Artificial intelligence (AI) data centers require large land areas, high power, produce noise pollution and require a lot of water. The solution to these issues is to build data centers in space. Next November, Starcloud, a startup company under NVIDIA Inception, will launch the first satellite equipped with data center-class GPUs as the first step towards building a data center in space.
The Starcloud AI satellite, which is the size of a mini-fridge and weighs 60 kilograms, will be equipped with NVIDIA H100 GPUs. This gives it 100 times the processing power of other systems in space today. Starcloud founder Philip Johnston predicts that within 10 years, all AI data centers will be built in space. In the video shared, Starcloud’s AI data center has a power of 5GW and it requires solar panels covering an area of about 16 square kilometers.
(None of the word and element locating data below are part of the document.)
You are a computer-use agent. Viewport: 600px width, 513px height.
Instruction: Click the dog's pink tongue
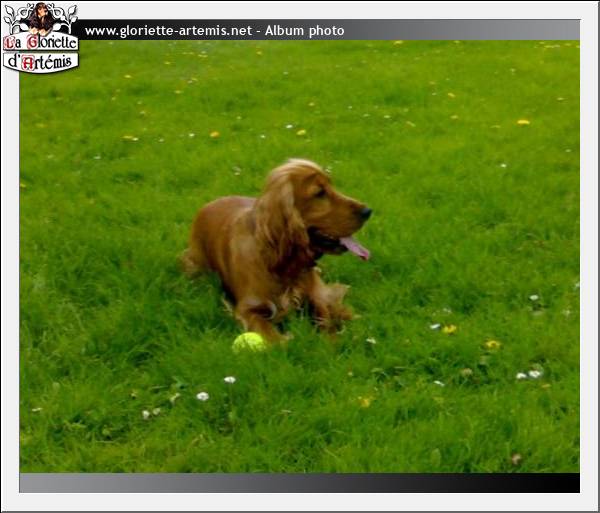pyautogui.click(x=355, y=248)
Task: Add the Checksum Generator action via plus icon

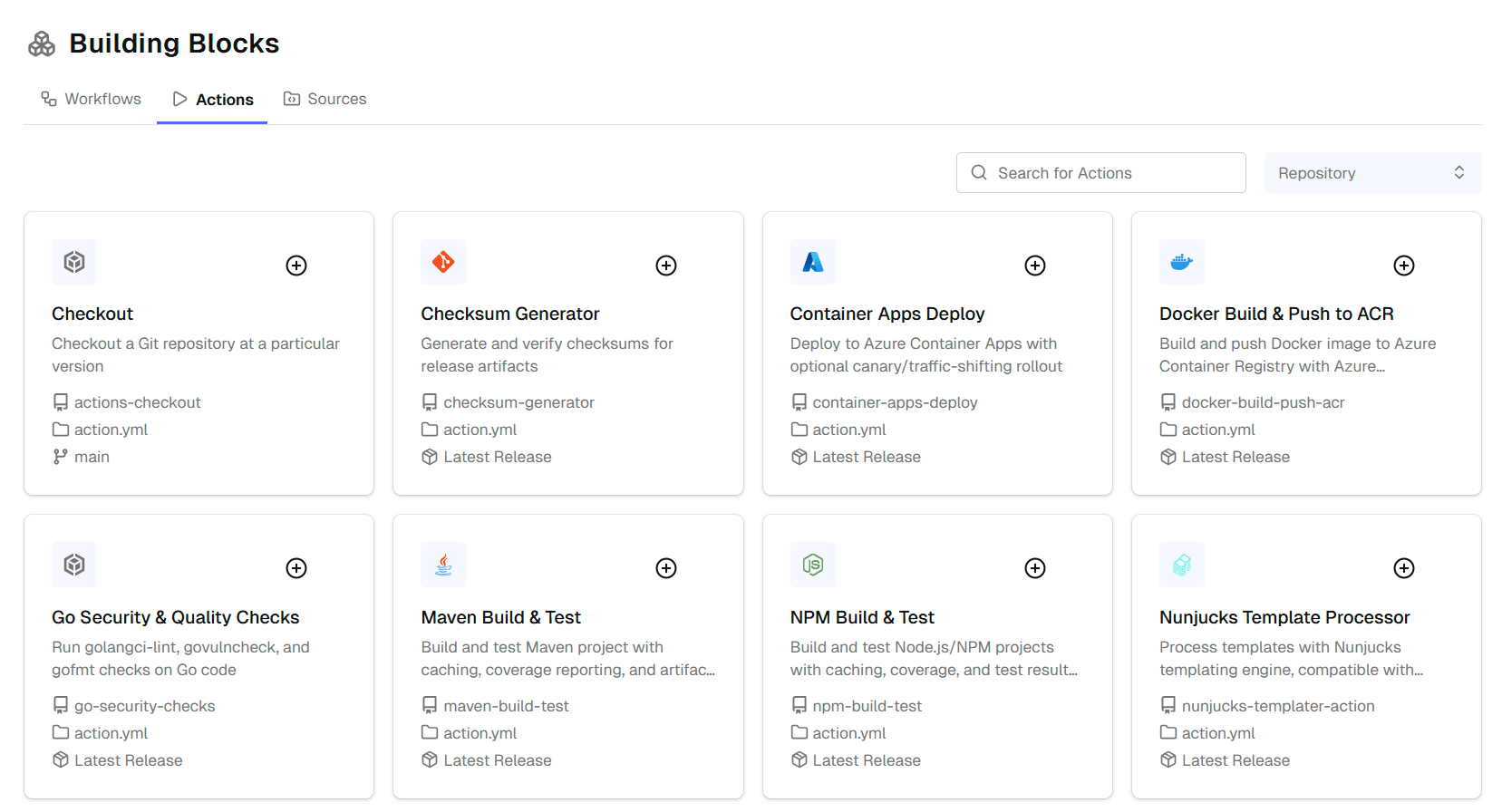Action: click(666, 266)
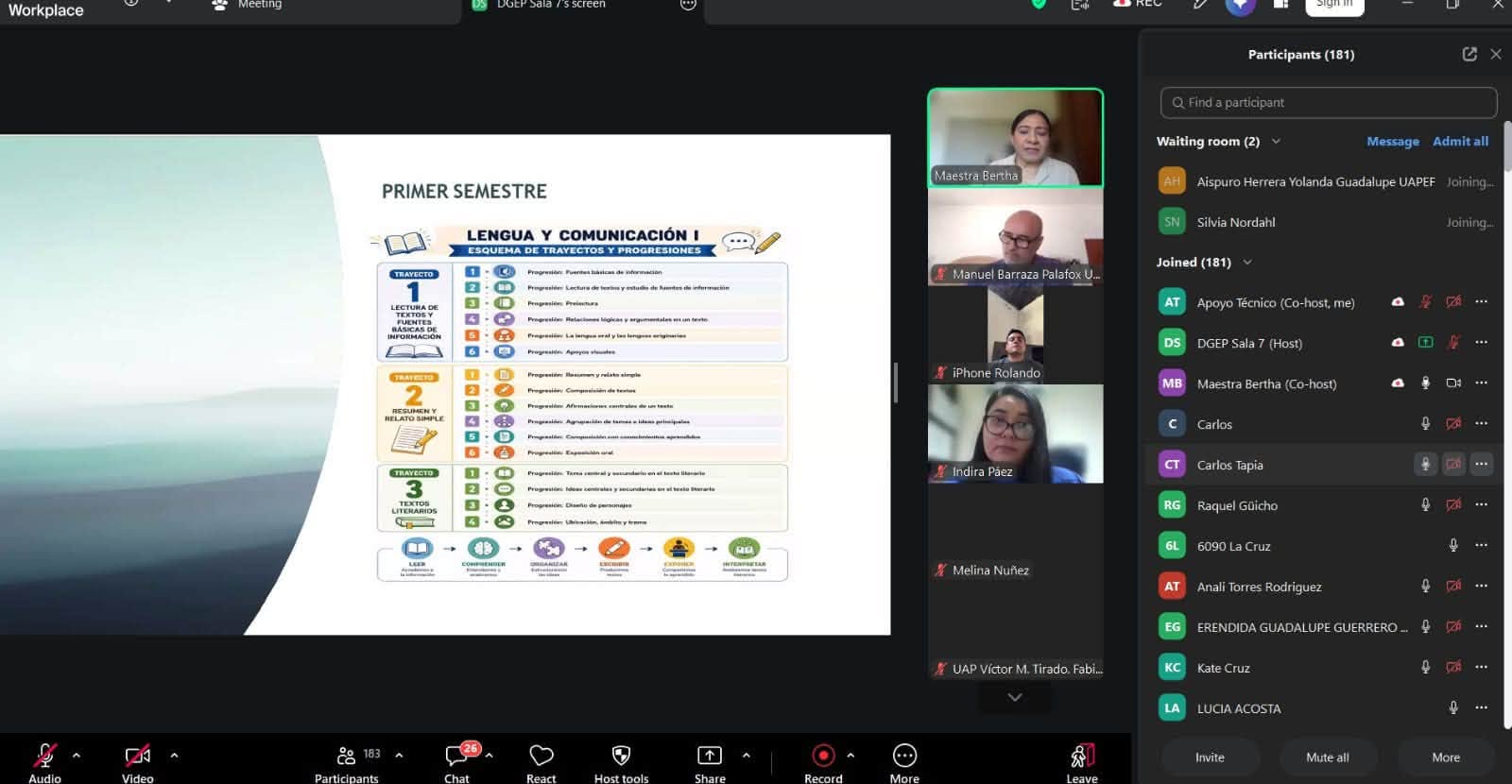The image size is (1512, 784).
Task: Toggle Carlos Tapia's microphone button
Action: [x=1425, y=464]
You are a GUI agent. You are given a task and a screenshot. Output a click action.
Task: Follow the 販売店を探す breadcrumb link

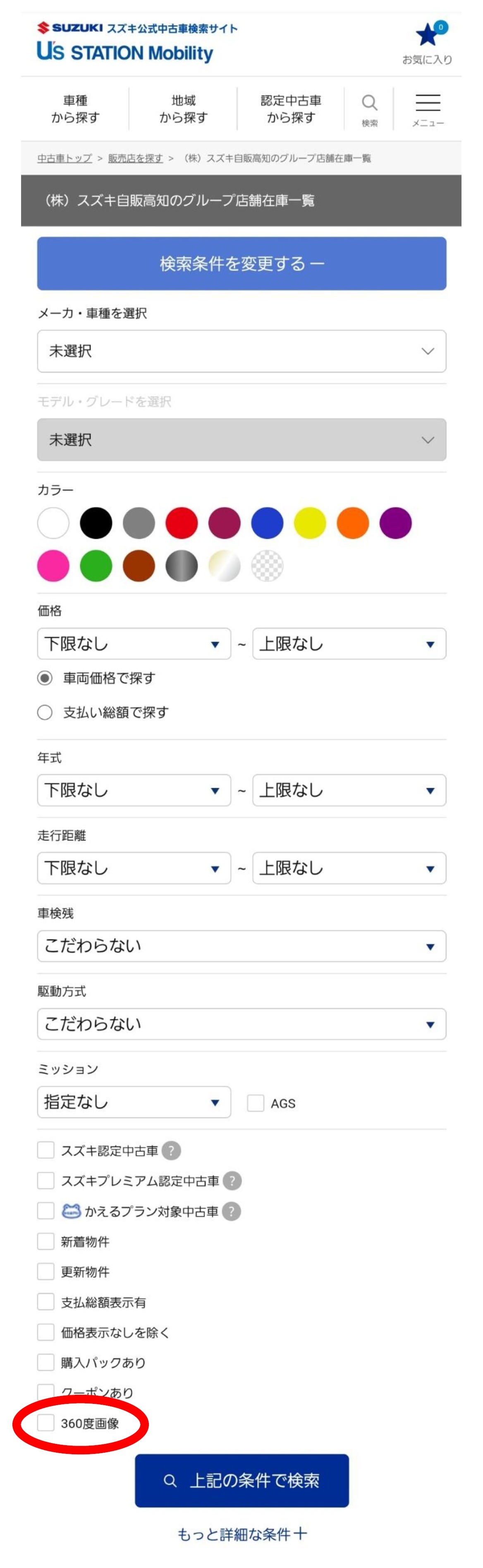point(135,158)
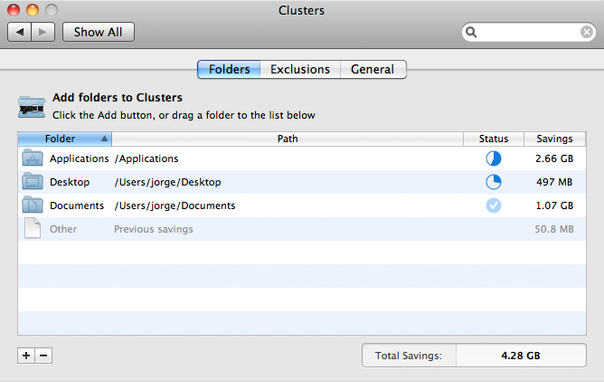604x382 pixels.
Task: Switch to the General tab
Action: pyautogui.click(x=372, y=69)
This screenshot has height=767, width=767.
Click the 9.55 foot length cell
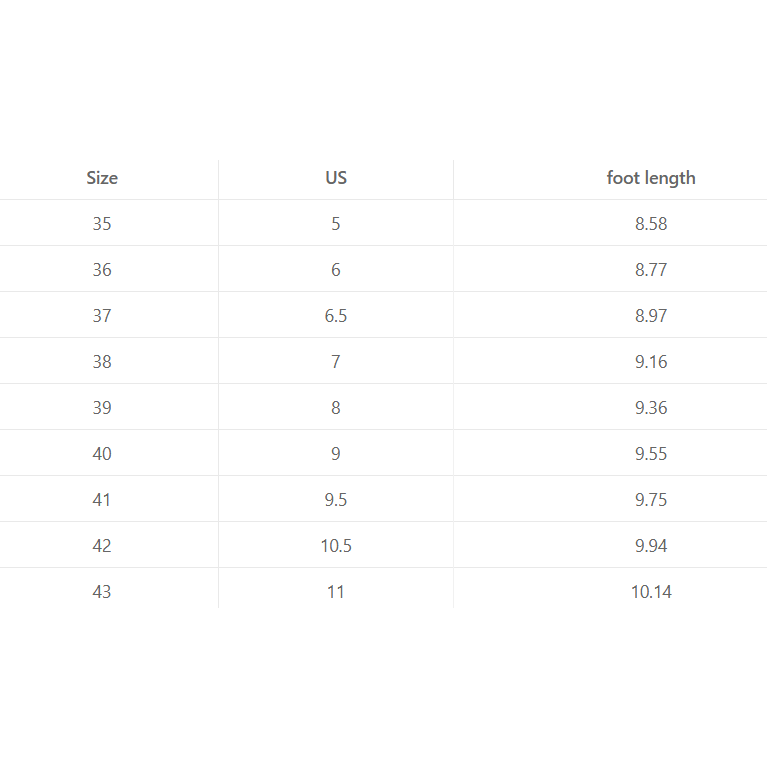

His reasoning is that space offers unlimited power because it only requires solar power. No water will be wasted for cooling systems because the heat generated will be released directly into the freezing cold of space. He added that the lifetime carbon emission reduction of a space data center is 10 times lower than that of a data center on the ground.
The idea of building a data center in space is not a new idea, with China having already started construction of its first space supercomputer in May this year. Under the Star Compute program, 2,800 AI satellites will form the Three-Body Computing Constellation. When fully operational, it will be a network of space supercomputers with the capacity to process 1,000 Maps of Operations per Second (POP).
The Starcloud team is now focusing on launching their first AI satellite, which will then run Google’s Gemma AI model to prove that LLM can be processed in space. If successful, Starcloud will be the third to successfully do so, after Booz Allen and HPE on the International Space Station (ISS) in 2024 and China on the Taingong Space Station in August.